■ Task item
Return only what runs from the line containing "Viewport: 1568px width, 528px" through the last line of the entries below, exactly, omitting pictures.

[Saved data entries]
• • •

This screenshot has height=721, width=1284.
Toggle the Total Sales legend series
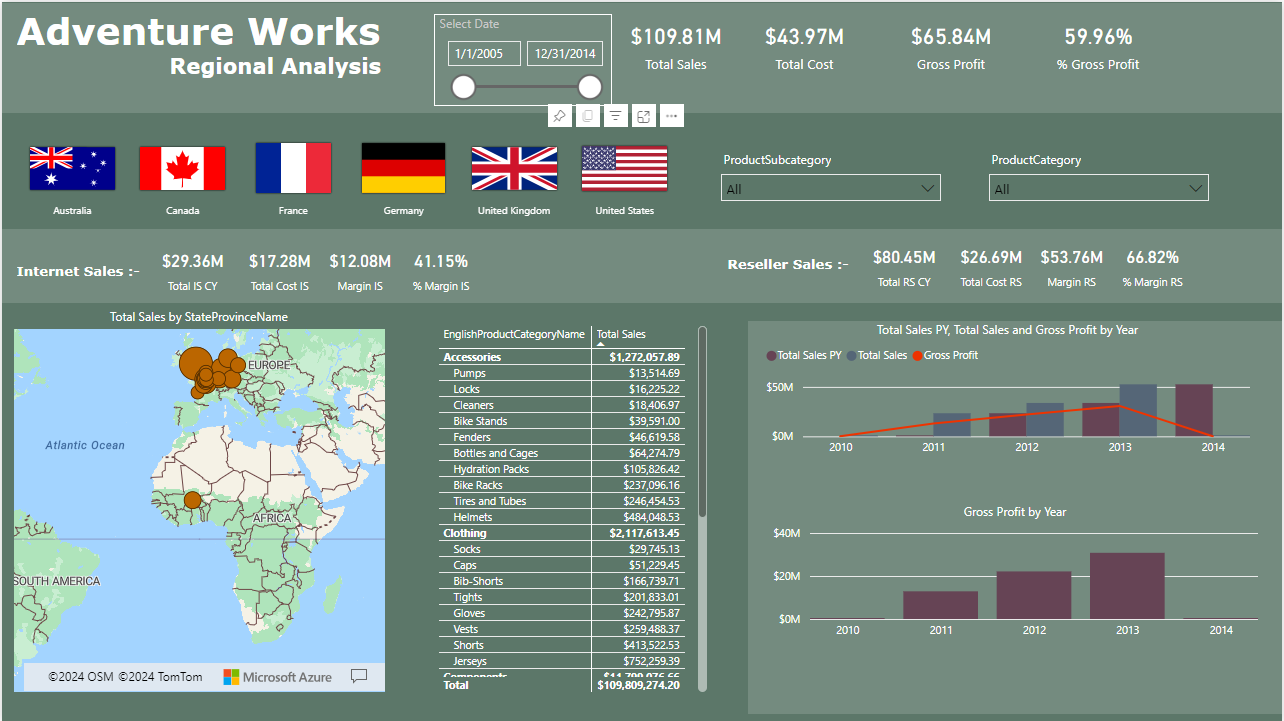point(877,355)
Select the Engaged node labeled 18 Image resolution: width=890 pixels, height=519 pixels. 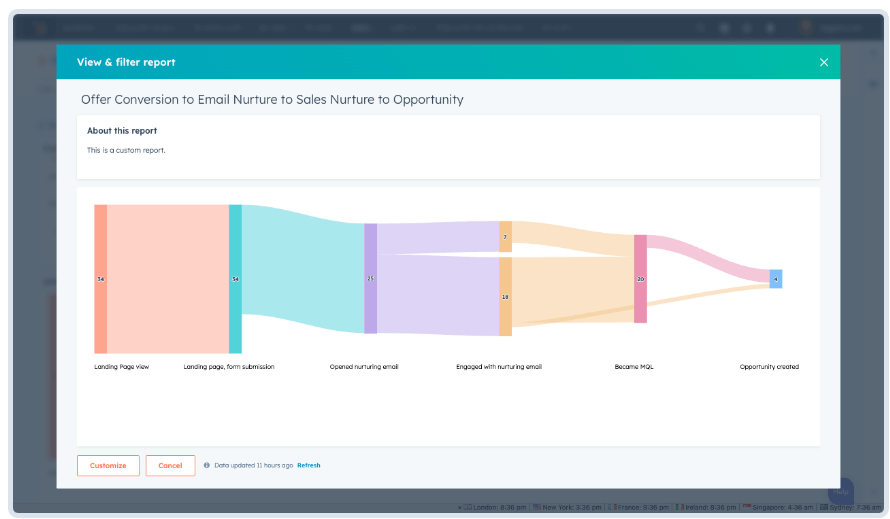tap(505, 296)
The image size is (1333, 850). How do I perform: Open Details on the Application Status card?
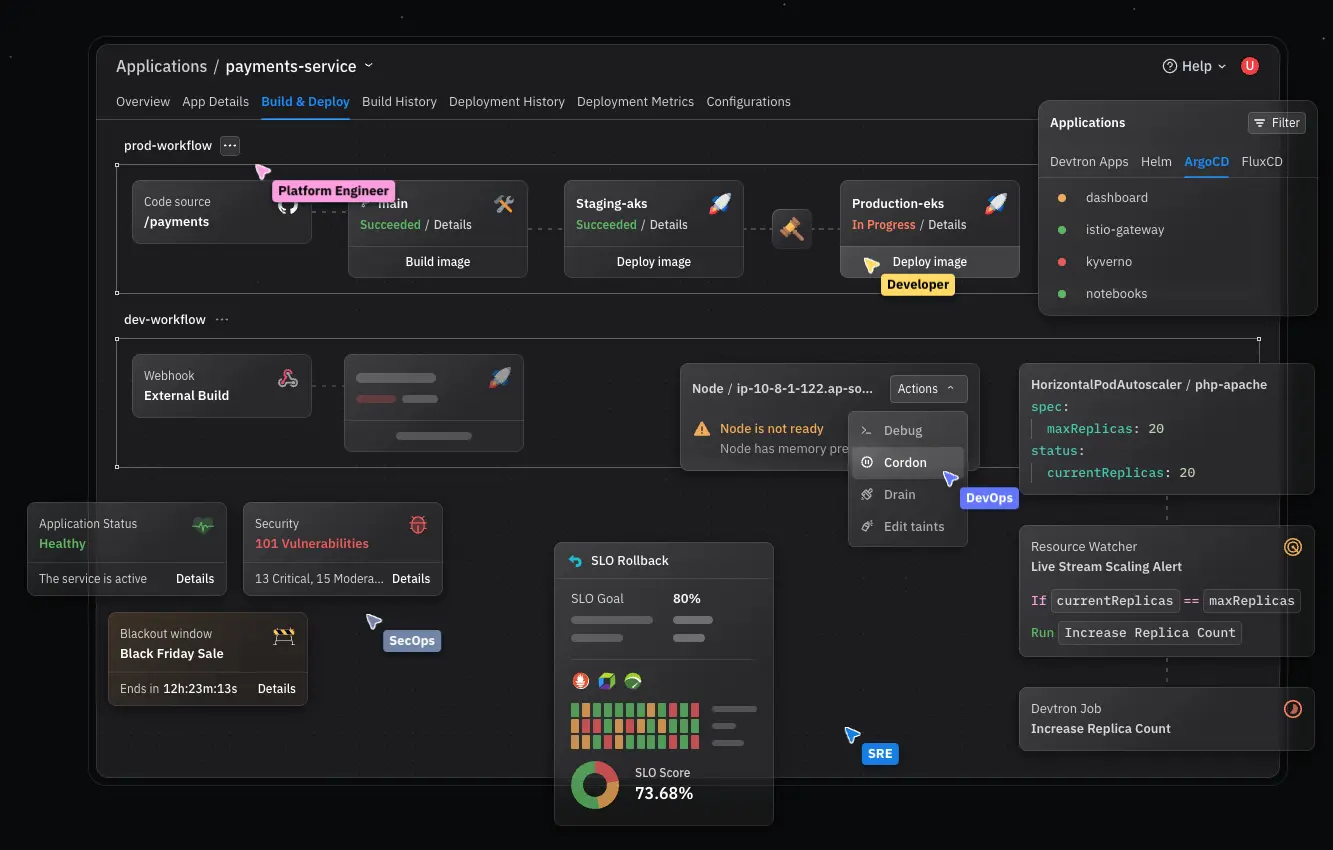tap(195, 578)
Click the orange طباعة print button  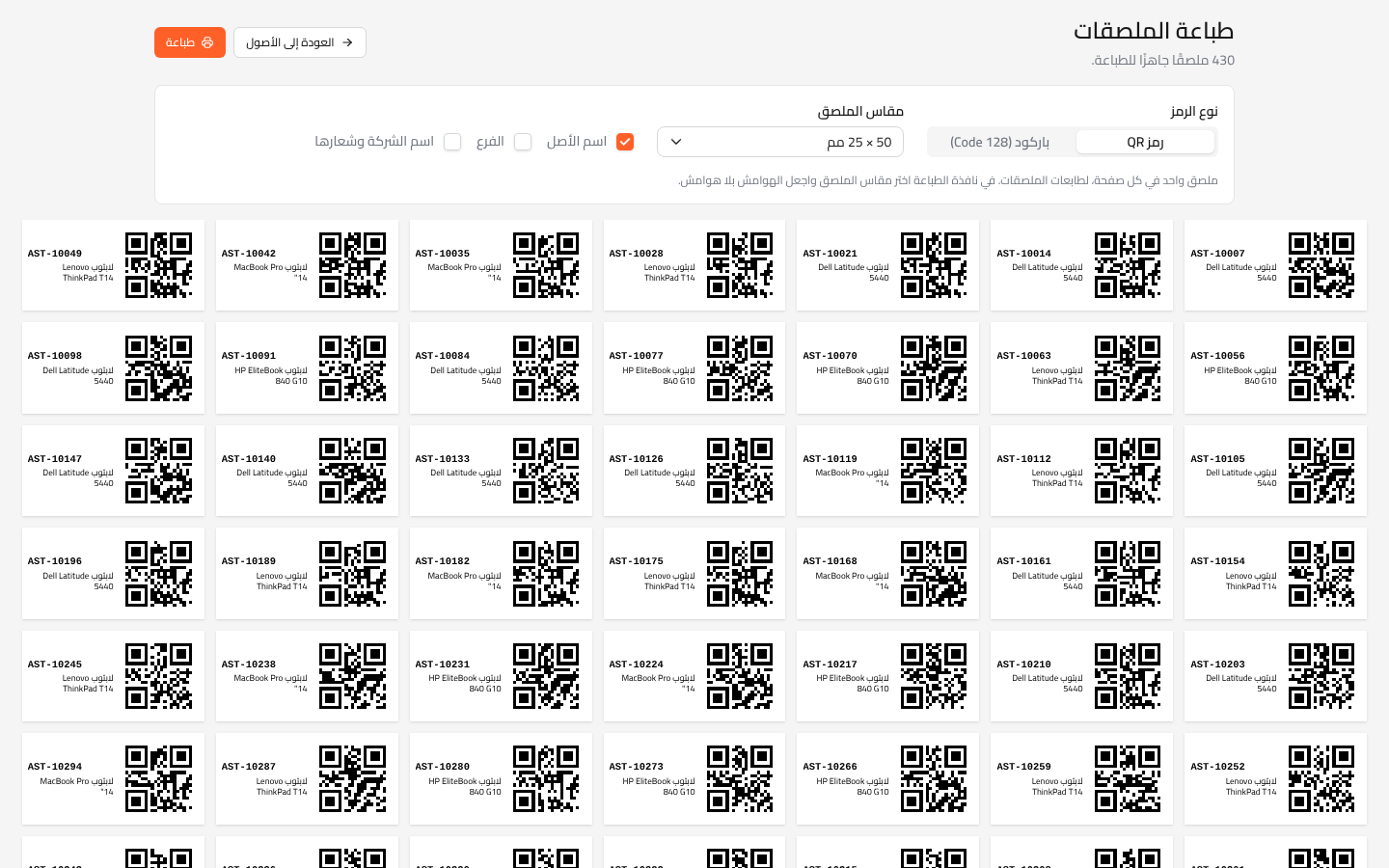pos(190,42)
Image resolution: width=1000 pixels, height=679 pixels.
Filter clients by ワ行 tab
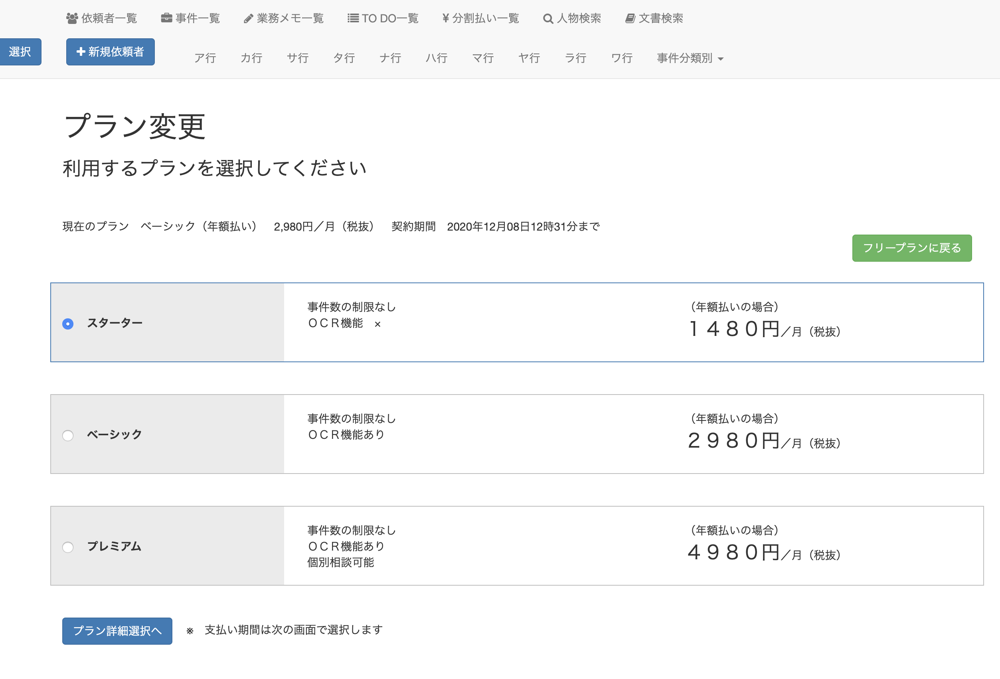[x=622, y=58]
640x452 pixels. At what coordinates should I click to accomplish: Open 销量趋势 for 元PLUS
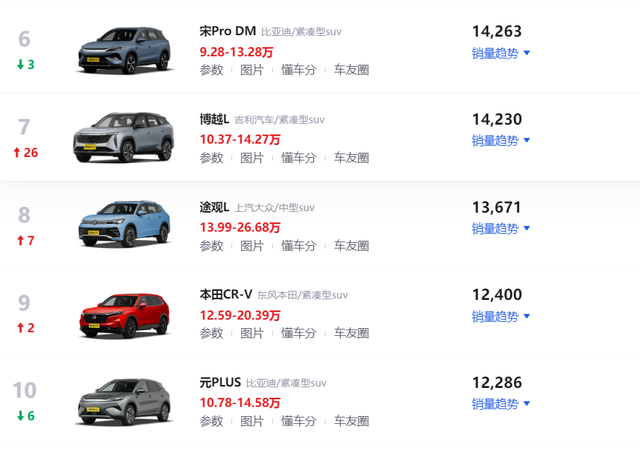501,404
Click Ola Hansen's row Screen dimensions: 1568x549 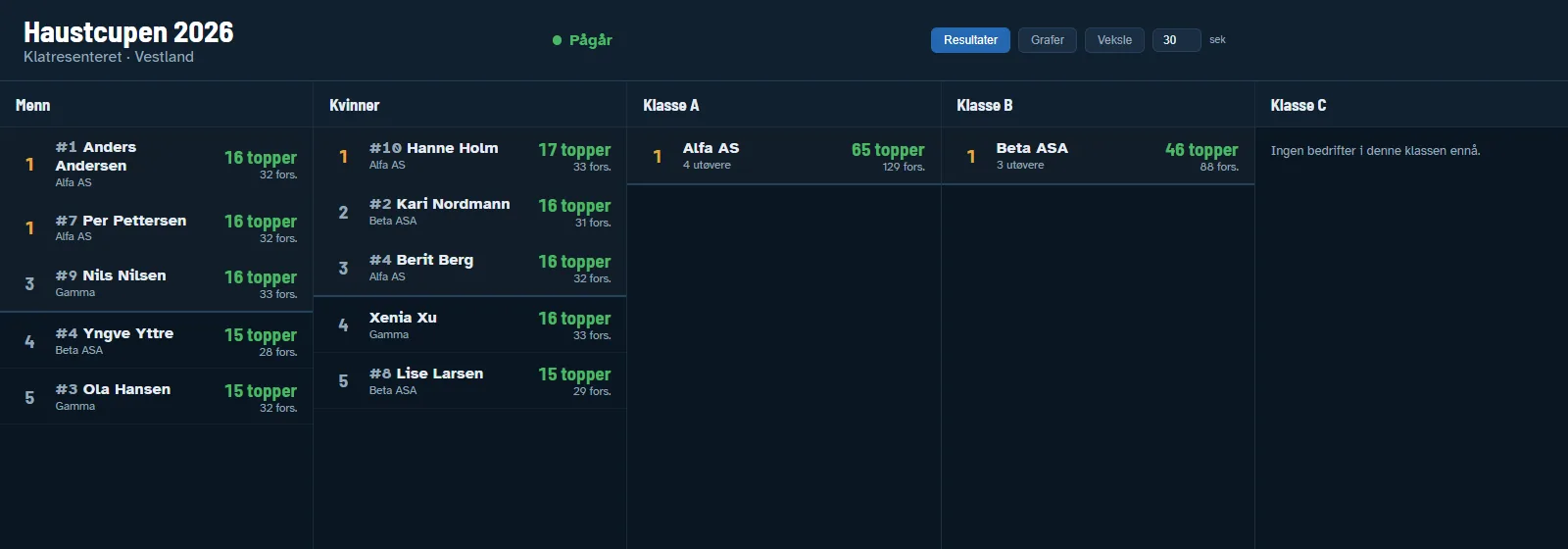pos(157,397)
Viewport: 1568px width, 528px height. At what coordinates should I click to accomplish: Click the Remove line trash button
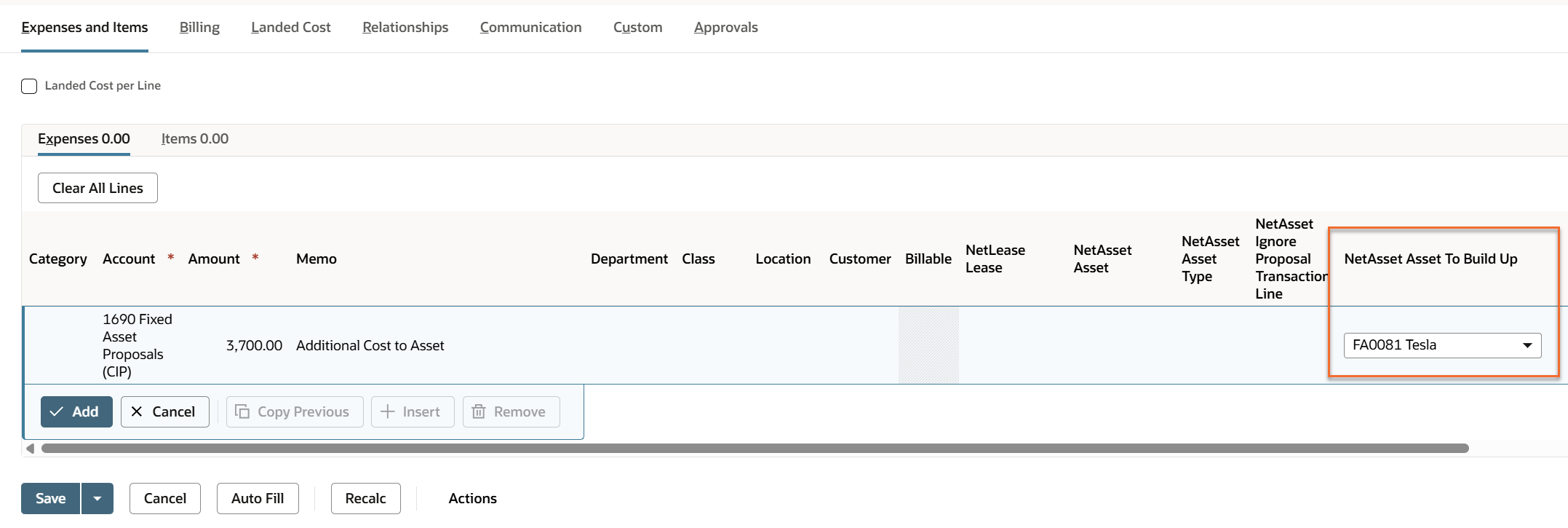point(510,411)
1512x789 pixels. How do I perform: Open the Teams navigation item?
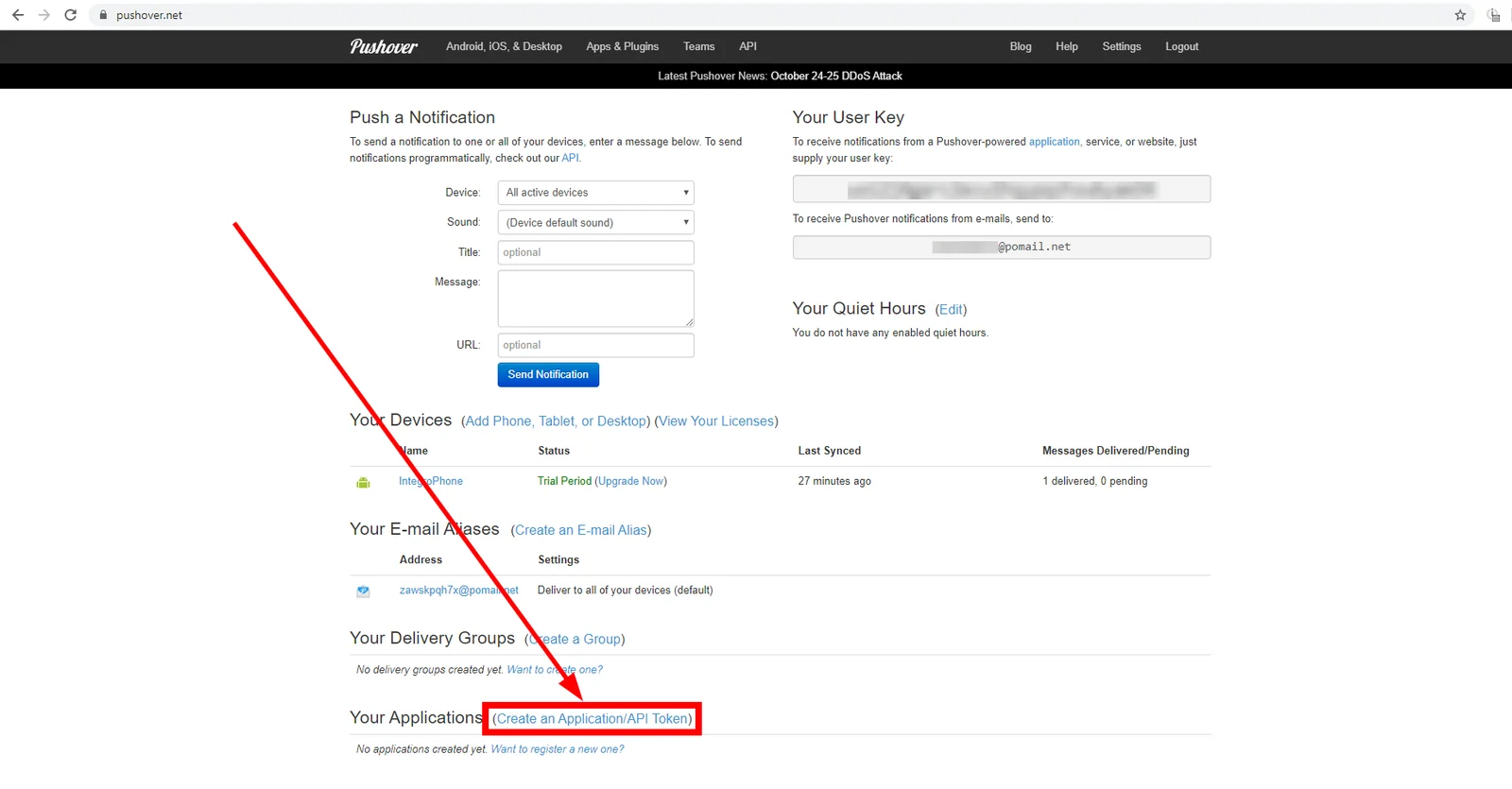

• • •

■ Answer for this exercise
Viewport: 1568px width, 528px height. At what coordinates should I click to accomplish: Click the Remove line trash button
point(510,411)
1512x789 pixels. How do I perform: Open the Teams navigation item?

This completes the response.